Rendered at 09:38:20 GMT+0000 (Coordinated Universal Time) with Cloudflare Workers.
quotemstr 18 hours ago [-]
Linux is unusual in OS kernels in that direct system calls from arbitrary userspace code are supported and ABI-stable. This model has always been a terrible idea. It robs the system of an ability to intercept system calls in userspace before doing an expensive privilege-mode transition.
If, instead, as on OpenBSD, the kernel enforced the rule that all system calls had to go through libc (or perhaps a big ntdll.dll-like VDSO), then the whole problem the linked article tries in vain to solve would disappear. If you wanted to hook a system call, you'd just change the libc/VDSO dispatch. No need to rewrite any instructions.
If I were Linus, I'd make a new rule: starting today, all new system calls must go through VDSO. No exceptions. SYSCALL from anywhere else? SIGKILL.
This way, you can just LD_PRELOAD in front of the VDSO and system call interception in userspace Just Works.
razighter777 15 hours ago [-]
Direct system calls are an amazing idea. The NtDll and bsd models are worse. The whole libc becomes a security boundary without the protection of kernel space. So much windows malware and process tampering happens because now you have a library (ntdll) fully in userspace that is given special privileges, which now becomes a huge attack surface. Then you have to deal with breakages between the built in libc versions and the kernel
This syscall overhead isn't as much as you suppose it is; for workloads where the syscall overhead actually makes a difference there are robust low-syscall paths for io/latency sensitive operations with DPDK, io_uring, and futex being a few examples.
And there are robust performant methods on linux for syscall interception/tracing, see seccomp unotify, bpf tracepoints, ftrace.
eqvinox 1 hours ago [-]
Your argument about libc/ntdll having "special privileges" is a bit weird in that the alternate option is everything having those privileges. The ntdll tampering doesn't exist on Linux because it's not necessary. It's not better due to this.

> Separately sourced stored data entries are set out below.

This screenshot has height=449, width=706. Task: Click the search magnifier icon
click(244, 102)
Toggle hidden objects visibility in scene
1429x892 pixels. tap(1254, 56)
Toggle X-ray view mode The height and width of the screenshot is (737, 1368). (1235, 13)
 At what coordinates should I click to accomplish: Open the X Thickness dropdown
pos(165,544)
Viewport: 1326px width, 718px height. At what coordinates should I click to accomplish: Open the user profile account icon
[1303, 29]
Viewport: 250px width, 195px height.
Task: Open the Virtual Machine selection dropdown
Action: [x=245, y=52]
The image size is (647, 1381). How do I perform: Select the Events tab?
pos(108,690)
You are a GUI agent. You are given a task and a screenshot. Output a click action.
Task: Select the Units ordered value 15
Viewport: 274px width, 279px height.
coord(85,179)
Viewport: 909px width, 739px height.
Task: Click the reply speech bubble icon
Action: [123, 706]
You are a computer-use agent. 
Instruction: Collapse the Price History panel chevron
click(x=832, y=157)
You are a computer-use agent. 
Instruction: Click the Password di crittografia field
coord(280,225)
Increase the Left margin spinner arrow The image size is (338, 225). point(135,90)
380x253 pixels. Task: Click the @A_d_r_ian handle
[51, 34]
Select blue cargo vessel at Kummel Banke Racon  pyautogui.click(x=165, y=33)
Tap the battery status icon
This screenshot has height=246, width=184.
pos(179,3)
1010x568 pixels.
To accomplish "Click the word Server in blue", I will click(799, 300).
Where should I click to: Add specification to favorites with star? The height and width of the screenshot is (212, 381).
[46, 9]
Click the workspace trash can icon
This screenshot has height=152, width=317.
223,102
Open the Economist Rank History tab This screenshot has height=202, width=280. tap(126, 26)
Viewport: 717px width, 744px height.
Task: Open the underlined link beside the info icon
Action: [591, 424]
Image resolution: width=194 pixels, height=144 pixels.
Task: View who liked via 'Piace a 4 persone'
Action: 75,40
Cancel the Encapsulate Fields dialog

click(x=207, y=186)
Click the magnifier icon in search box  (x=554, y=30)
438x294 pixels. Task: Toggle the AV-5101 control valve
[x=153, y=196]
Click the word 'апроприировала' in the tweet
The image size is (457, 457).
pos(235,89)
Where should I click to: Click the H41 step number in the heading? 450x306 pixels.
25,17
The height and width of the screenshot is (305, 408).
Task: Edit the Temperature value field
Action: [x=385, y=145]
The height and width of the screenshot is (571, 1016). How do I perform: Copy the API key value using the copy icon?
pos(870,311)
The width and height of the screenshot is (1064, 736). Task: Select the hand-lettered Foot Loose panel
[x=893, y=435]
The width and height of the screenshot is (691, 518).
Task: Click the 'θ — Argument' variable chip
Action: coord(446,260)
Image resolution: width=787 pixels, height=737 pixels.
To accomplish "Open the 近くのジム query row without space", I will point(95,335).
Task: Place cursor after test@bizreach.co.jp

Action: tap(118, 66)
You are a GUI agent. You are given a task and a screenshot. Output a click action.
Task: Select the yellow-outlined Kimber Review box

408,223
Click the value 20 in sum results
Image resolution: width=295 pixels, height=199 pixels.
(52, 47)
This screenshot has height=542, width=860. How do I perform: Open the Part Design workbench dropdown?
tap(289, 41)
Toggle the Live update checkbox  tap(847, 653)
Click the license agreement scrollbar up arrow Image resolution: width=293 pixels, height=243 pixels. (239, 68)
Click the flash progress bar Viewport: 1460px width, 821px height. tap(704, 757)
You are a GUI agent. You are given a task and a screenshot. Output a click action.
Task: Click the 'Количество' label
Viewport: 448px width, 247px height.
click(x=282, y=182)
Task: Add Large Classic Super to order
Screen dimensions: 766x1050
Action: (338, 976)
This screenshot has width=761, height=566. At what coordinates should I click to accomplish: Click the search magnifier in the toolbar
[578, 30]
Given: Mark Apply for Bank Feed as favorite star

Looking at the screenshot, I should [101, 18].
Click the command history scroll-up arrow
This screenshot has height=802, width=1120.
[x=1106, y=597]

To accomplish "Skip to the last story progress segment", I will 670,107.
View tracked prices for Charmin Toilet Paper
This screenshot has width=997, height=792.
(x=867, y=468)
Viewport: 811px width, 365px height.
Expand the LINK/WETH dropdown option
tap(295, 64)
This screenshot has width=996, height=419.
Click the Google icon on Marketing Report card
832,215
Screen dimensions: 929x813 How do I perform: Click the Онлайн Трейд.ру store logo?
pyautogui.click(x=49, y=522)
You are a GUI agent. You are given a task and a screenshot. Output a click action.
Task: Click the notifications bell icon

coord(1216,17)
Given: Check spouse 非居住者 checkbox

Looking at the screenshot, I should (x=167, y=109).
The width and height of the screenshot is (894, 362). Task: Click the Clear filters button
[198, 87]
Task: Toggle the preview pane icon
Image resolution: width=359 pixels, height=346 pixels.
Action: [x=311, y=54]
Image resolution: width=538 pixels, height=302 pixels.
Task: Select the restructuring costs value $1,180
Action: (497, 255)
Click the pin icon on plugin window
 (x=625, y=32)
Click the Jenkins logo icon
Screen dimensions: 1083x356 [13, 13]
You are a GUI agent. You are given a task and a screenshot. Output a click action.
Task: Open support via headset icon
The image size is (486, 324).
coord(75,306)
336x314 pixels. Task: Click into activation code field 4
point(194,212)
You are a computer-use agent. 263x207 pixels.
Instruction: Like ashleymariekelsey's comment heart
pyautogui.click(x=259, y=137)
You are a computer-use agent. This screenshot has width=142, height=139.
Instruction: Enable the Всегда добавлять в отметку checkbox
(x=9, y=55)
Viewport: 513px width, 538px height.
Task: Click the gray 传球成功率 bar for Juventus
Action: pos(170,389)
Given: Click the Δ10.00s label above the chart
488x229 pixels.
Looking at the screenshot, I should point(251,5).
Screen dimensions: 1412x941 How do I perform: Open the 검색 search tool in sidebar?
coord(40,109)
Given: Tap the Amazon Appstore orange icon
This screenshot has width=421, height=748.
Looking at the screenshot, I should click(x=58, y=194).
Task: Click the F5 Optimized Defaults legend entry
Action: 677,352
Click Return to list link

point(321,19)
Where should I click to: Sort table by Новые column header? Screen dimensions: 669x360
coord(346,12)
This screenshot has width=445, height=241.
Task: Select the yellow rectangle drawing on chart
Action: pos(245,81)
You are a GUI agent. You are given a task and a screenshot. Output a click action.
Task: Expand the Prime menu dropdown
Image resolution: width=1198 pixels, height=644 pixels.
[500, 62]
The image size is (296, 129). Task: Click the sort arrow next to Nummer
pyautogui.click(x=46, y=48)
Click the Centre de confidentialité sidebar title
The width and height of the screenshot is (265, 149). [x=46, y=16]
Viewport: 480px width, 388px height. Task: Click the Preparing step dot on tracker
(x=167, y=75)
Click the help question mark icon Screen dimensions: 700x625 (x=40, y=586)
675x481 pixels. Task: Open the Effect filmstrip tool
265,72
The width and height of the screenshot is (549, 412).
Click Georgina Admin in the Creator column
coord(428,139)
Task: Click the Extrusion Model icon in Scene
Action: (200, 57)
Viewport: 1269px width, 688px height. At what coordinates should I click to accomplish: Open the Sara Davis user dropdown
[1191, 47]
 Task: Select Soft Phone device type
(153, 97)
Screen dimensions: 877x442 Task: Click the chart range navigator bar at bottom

yjftsjthsd-h 17 hours ago [-]
> This model has always been a terrible idea. It robs the system of an ability to intercept system calls in userspace before doing an expensive privilege-mode transition.
This model has always been a trade-off. It has downsides, but it also has upsides, including an immense boost in flexibility; decoupling from any particular userspace is useful.
> This way, you can just LD_PRELOAD in front of the VDSO and system call interception in userspace Just Works.
Can you LD_PRELOAD in front of the vDSO? I was under the (possibly mistaken) impression that the kernel injects it directly.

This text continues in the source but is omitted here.